Each node corresponds to a specific state of information.
Branches represent possible future realizations of uncertainty.
Each path from the root to a leaf defines a complete scenario.

A key modeling principle is non-anticipativity:

Decisions at stage $t$ can only depend on information revealed up to time $t$, and cannot use future information.

Therefore, future decisions are modeled as functions of the observed uncertainty history:

$$x_t = x_t(\xi_1,\dots,\xi_t)$$

This means that each node of the scenario tree may have its own decision variable, but only based on currently available information.

Mathematical Formulation

A generic multistage stochastic program can be written as

$$\min \mathbb{E}\left[\sum_{t=0}^{T} c_t(x_t,\xi_t)\right]$$

subject to $x_t \in X_t(x_{t-1},\xi_t)$

where:

$x_t$ denotes the decision at stage $t$,
$\xi_t$ represents the uncertainty observed at stage $t$,
$c_t(x_t,\xi_t)$ is the stage cost,
$X_t(x_{t-1},\xi_t)$ defines the feasible region,
and non-anticipativity constraints enforce information consistency.

Computational Challenge

The main difficulty in MSP is the exponential growth of the scenario tree.

For example, with:

10 stages, and
3 branches per stage,

the total number of scenarios becomes

$$3^{10} = 59,\!049$$

This phenomenon is another manifestation of the curse of dimensionality, making multistage stochastic optimization computationally demanding.

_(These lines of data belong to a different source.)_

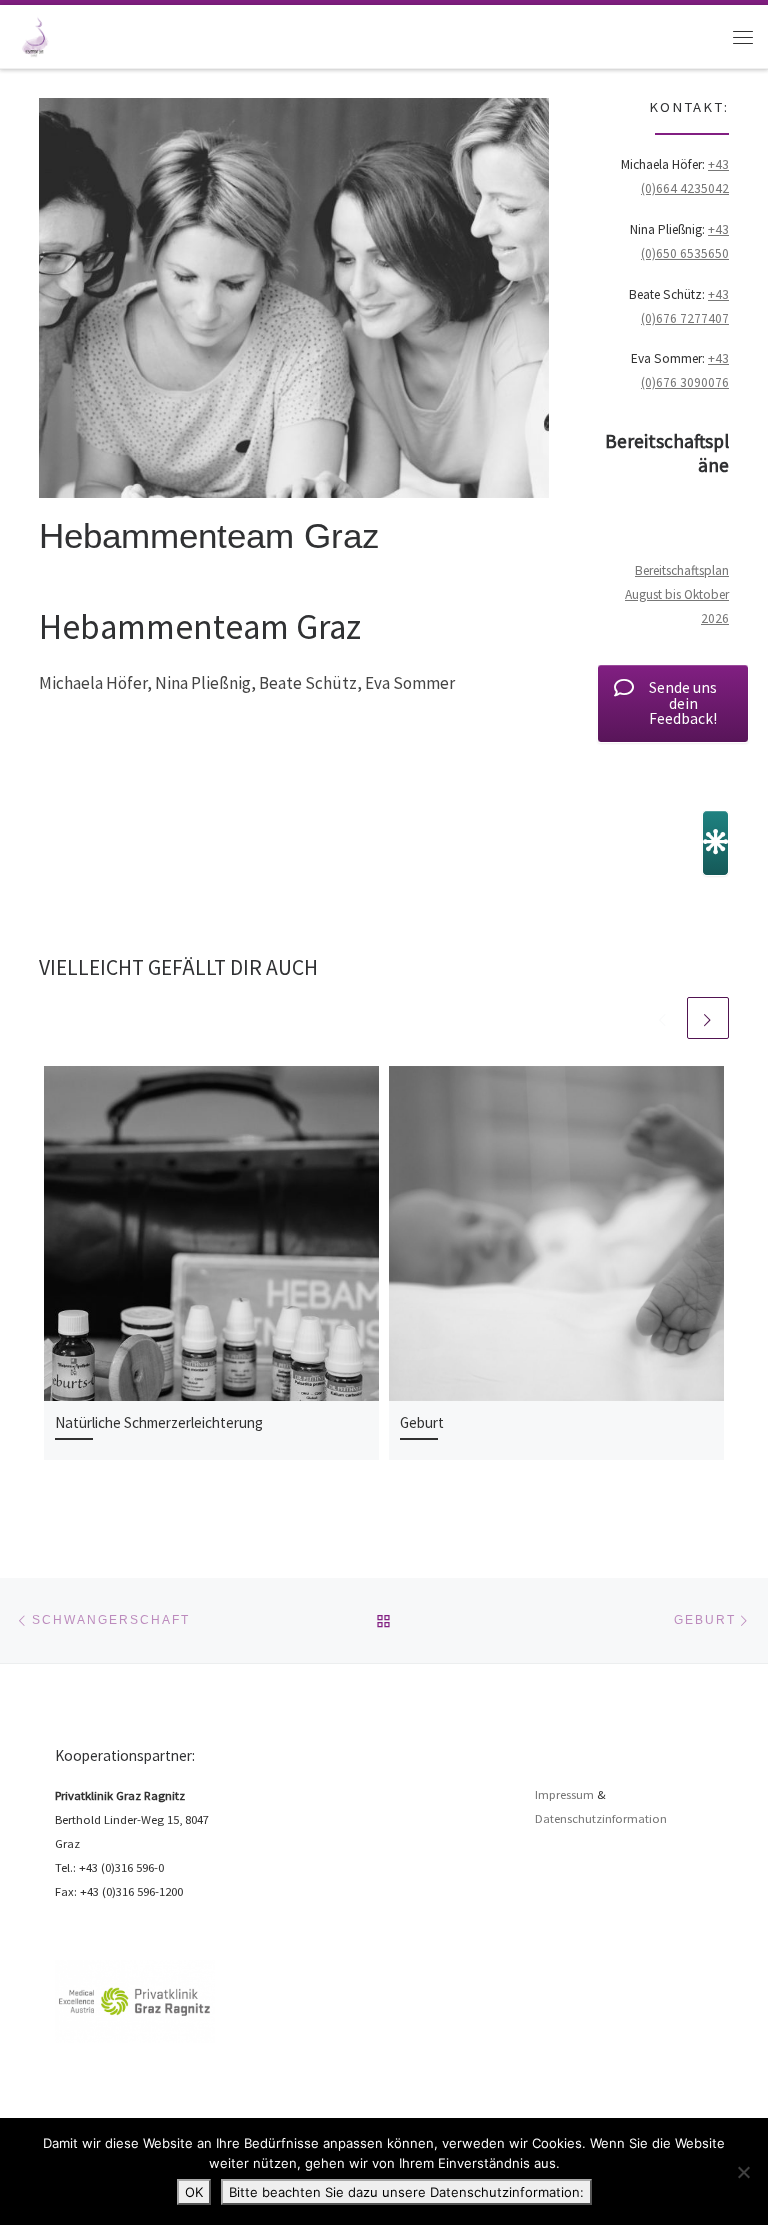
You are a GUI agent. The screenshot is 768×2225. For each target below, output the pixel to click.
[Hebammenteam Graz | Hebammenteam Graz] (34, 34)
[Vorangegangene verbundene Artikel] (663, 1018)
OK (194, 2192)
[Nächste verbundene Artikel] (708, 1018)
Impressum (564, 1794)
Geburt (422, 1422)
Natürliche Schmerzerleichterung (159, 1422)
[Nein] (743, 2172)
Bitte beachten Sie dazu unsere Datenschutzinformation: (406, 2192)
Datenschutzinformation (601, 1818)
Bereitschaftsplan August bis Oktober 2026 (677, 594)
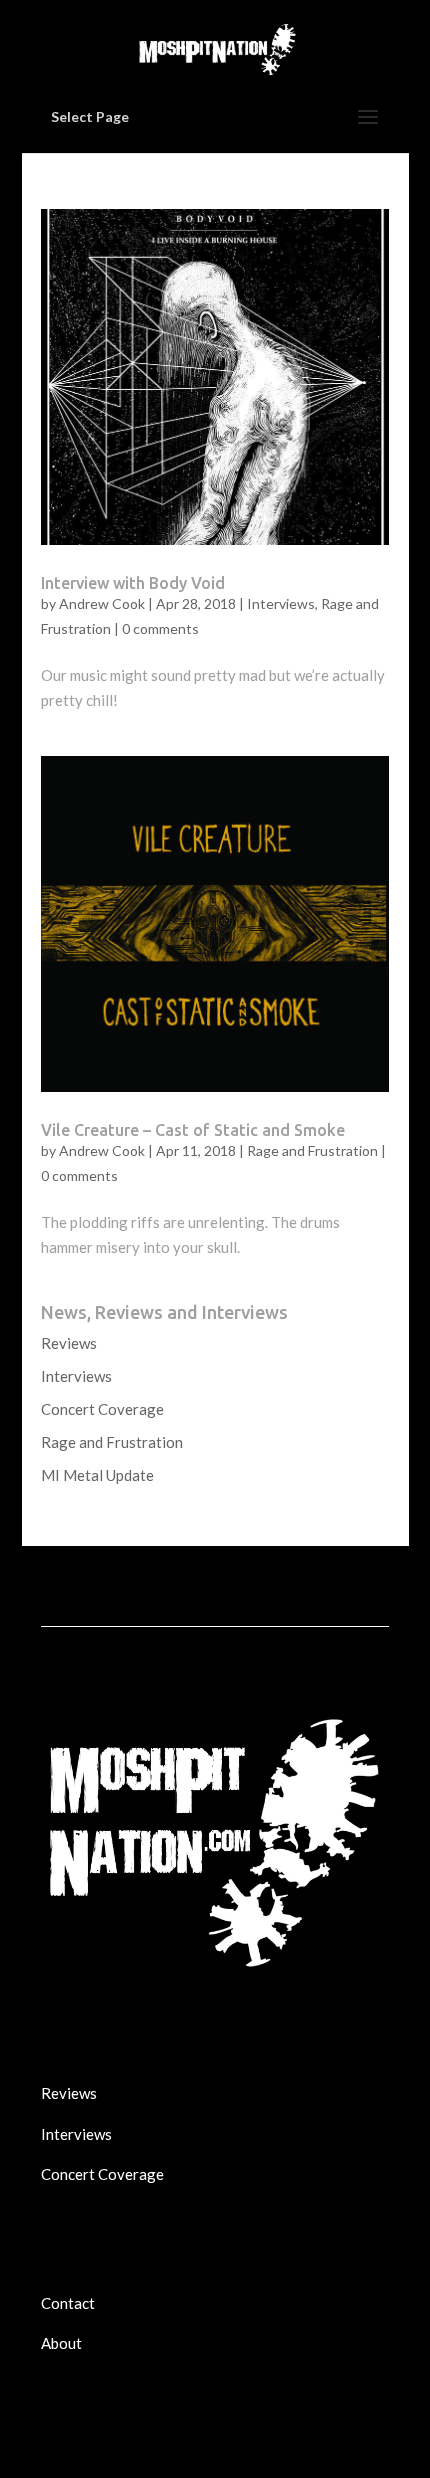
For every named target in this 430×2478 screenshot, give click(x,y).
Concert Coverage (102, 1409)
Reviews (69, 1343)
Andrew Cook (102, 603)
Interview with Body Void (133, 583)
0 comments (160, 628)
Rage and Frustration (312, 1150)
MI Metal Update (97, 1475)
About (61, 2343)
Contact (68, 2303)
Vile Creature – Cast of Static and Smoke (193, 1130)
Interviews (281, 603)
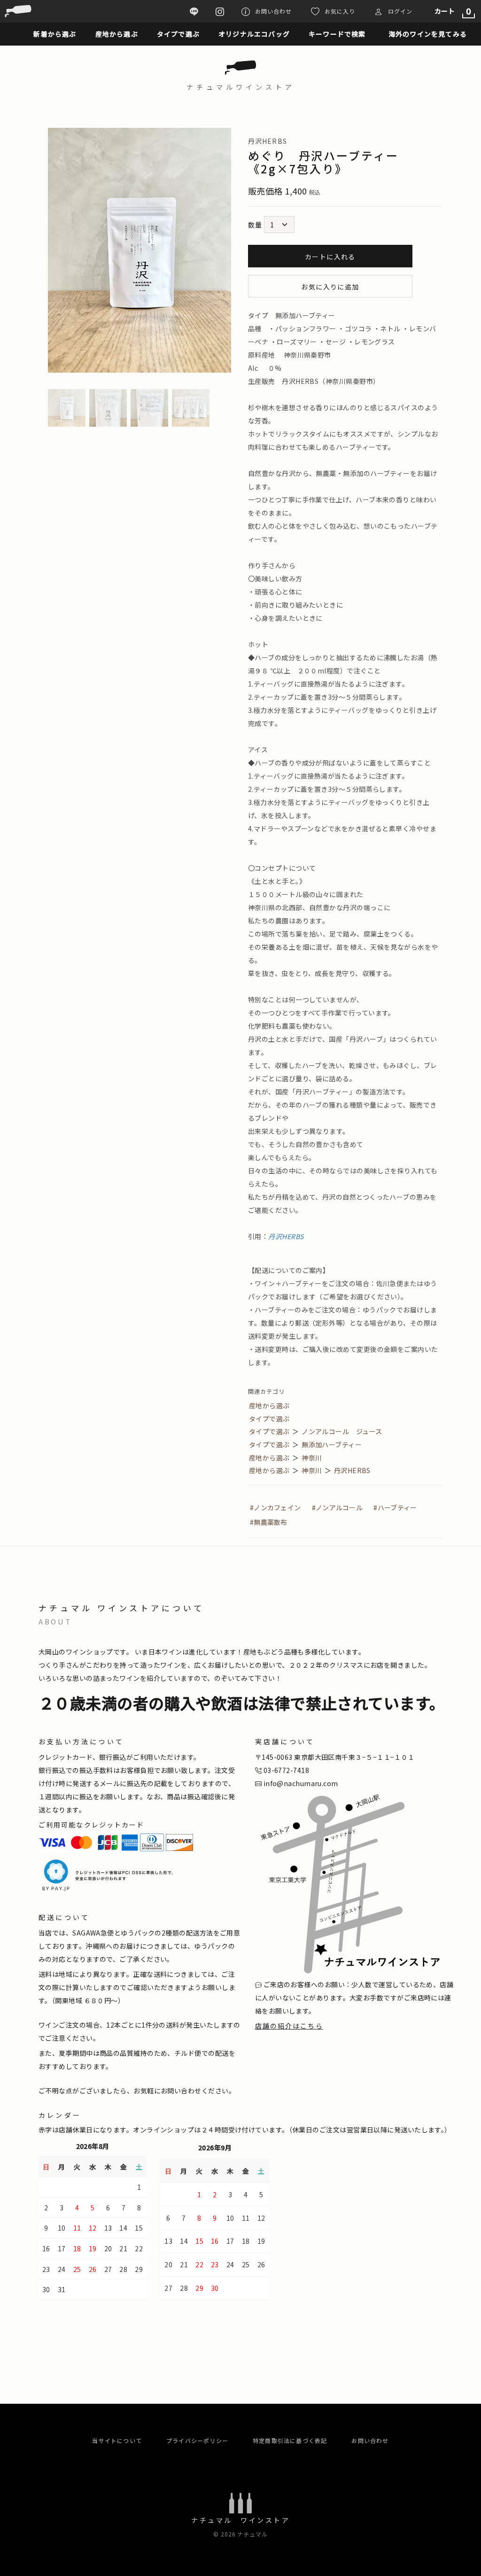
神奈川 (312, 1457)
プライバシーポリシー (197, 2440)
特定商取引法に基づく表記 (290, 2440)
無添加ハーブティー (332, 1444)
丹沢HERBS (285, 1236)
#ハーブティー (395, 1507)
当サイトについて (117, 2440)
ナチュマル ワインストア (240, 2520)
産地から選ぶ (269, 1405)
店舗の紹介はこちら (289, 2025)
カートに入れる (330, 256)
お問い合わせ (369, 2440)
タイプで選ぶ (269, 1418)
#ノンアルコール (337, 1507)
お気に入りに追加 (330, 286)
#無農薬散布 (268, 1522)
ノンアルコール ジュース (342, 1431)
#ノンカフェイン (275, 1507)
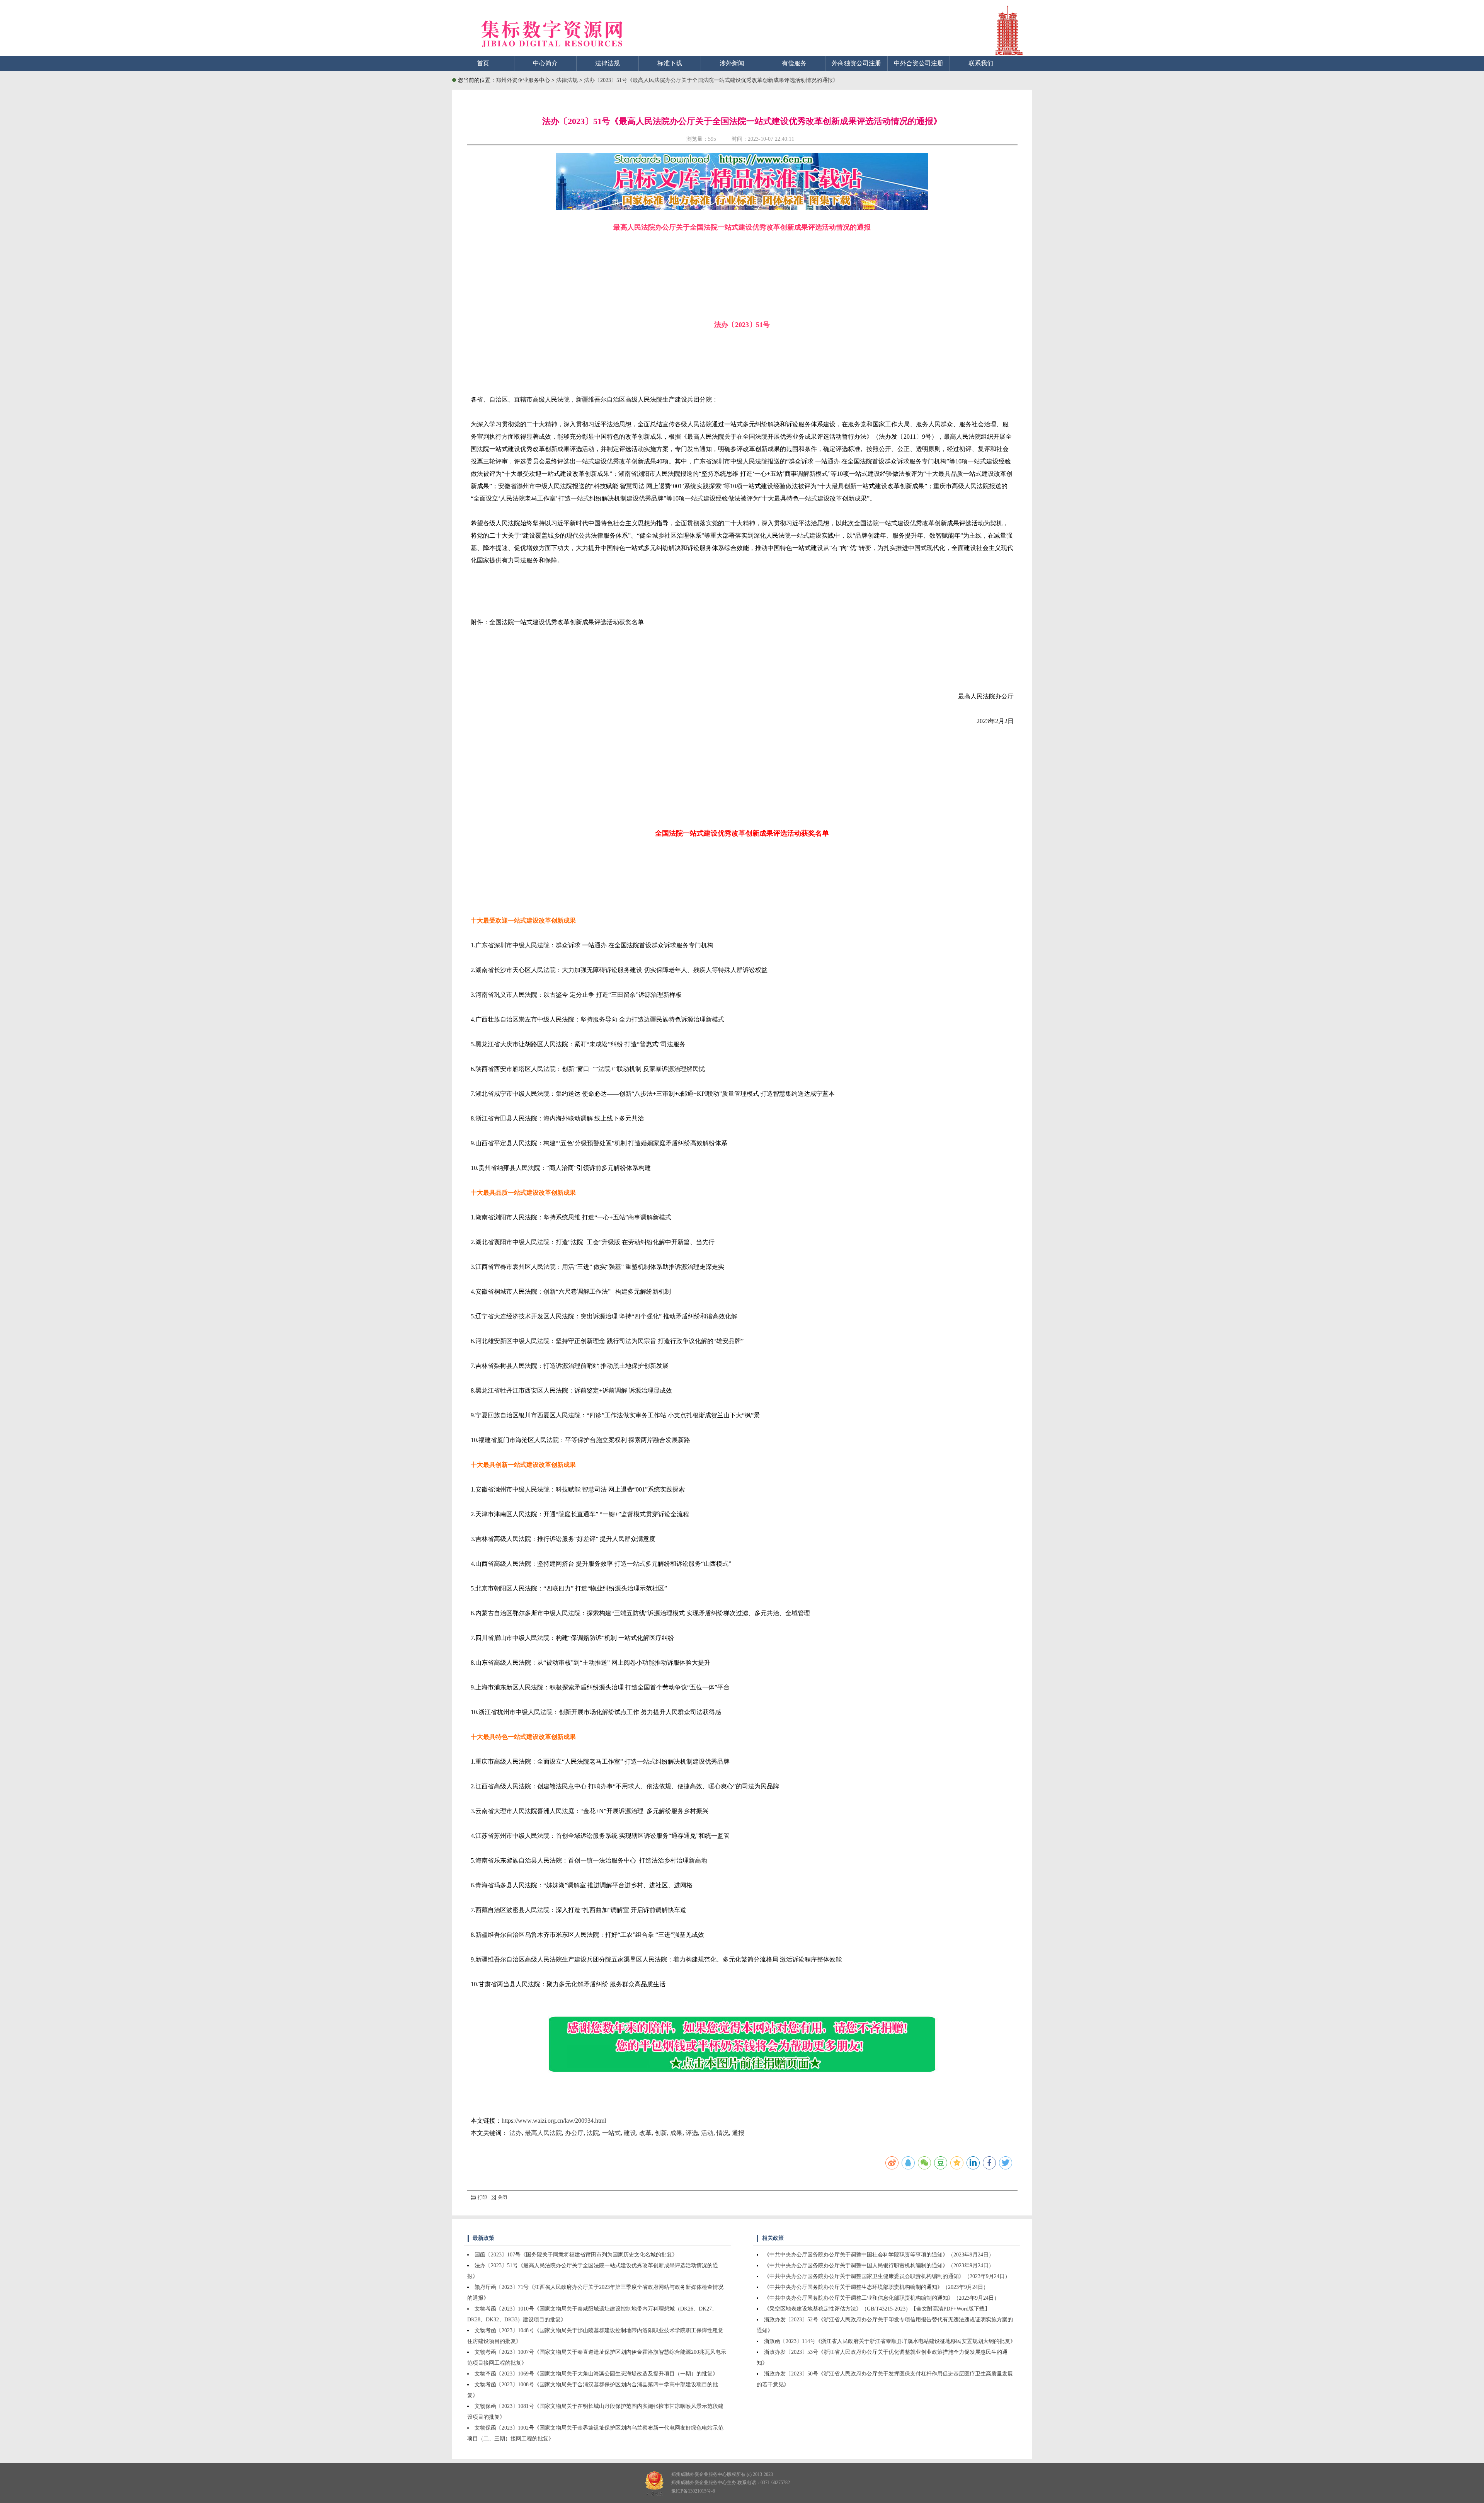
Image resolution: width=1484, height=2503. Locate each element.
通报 (738, 2133)
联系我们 (980, 63)
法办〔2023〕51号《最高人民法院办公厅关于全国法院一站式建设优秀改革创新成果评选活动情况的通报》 (711, 80)
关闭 (502, 2197)
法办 (515, 2133)
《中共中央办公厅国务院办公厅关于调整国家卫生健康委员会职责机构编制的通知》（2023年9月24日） (887, 2276)
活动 (707, 2133)
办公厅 (574, 2133)
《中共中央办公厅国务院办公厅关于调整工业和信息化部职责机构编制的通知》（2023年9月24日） (881, 2298)
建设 (630, 2133)
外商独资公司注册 (856, 63)
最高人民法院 (543, 2133)
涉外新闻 (732, 63)
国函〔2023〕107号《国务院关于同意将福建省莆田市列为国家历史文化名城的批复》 (576, 2255)
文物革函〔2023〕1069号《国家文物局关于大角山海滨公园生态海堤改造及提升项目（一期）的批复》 (596, 2374)
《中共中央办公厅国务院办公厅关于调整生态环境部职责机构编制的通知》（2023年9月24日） (876, 2287)
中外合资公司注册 (918, 63)
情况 (722, 2133)
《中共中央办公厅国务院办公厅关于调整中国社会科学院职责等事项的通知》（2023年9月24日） (879, 2255)
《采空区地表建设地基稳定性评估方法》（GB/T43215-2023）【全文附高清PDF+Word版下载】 (877, 2309)
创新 (661, 2133)
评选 (692, 2133)
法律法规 (607, 63)
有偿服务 (794, 63)
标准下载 (669, 63)
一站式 (611, 2133)
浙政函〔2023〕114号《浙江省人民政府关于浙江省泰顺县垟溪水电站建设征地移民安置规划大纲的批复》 (890, 2341)
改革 (645, 2133)
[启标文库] (742, 208)
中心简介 (545, 63)
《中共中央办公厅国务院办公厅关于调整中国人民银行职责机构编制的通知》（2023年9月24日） (879, 2265)
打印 (482, 2197)
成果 (676, 2133)
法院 (593, 2133)
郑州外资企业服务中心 (523, 80)
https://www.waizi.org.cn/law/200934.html (554, 2120)
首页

Stochastic Dynamic Programming (SDP)

Stochastic Dynamic Programming (SDP) is a methodology for solving sequential decision-making problems under uncertainty.

Its goal is to determine an optimal decision policy when:

decisions are taken over multiple stages,
the system evolves randomly over time,
and current actions influence both immediate costs and future system evolution.

SDP combines optimization theory, stochastic processes, and dynamic programming.

Main Components of an SDP Model

State Space. The state $s_t \in \mathcal{S}$ contains all information necessary to make decisions at $t$.
Action Space. At each state, a feasible action can be selected: $a_t \in \mathcal{A}(s_t)$.
Transition Dynamics. The system evolves probabilistically: $P[s' \mid s, a]$ is the probability of reaching state $s'$ after taking action $a$ in state $s$.
Cost or Reward Function. Each decision generates an immediate cost (or reward) $c(s, a)$.
Time Horizon. The optimization horizon may be finite ($t = 1, \ldots, T$), infinite discounted, or infinite average-cost.
Decision Policy. A policy $\pi : \mathcal{S} \to \mathcal{A}$ specifies which action to take in every possible state. The objective is to compute an optimal policy $\pi^*$ minimizing the expected long-term cost.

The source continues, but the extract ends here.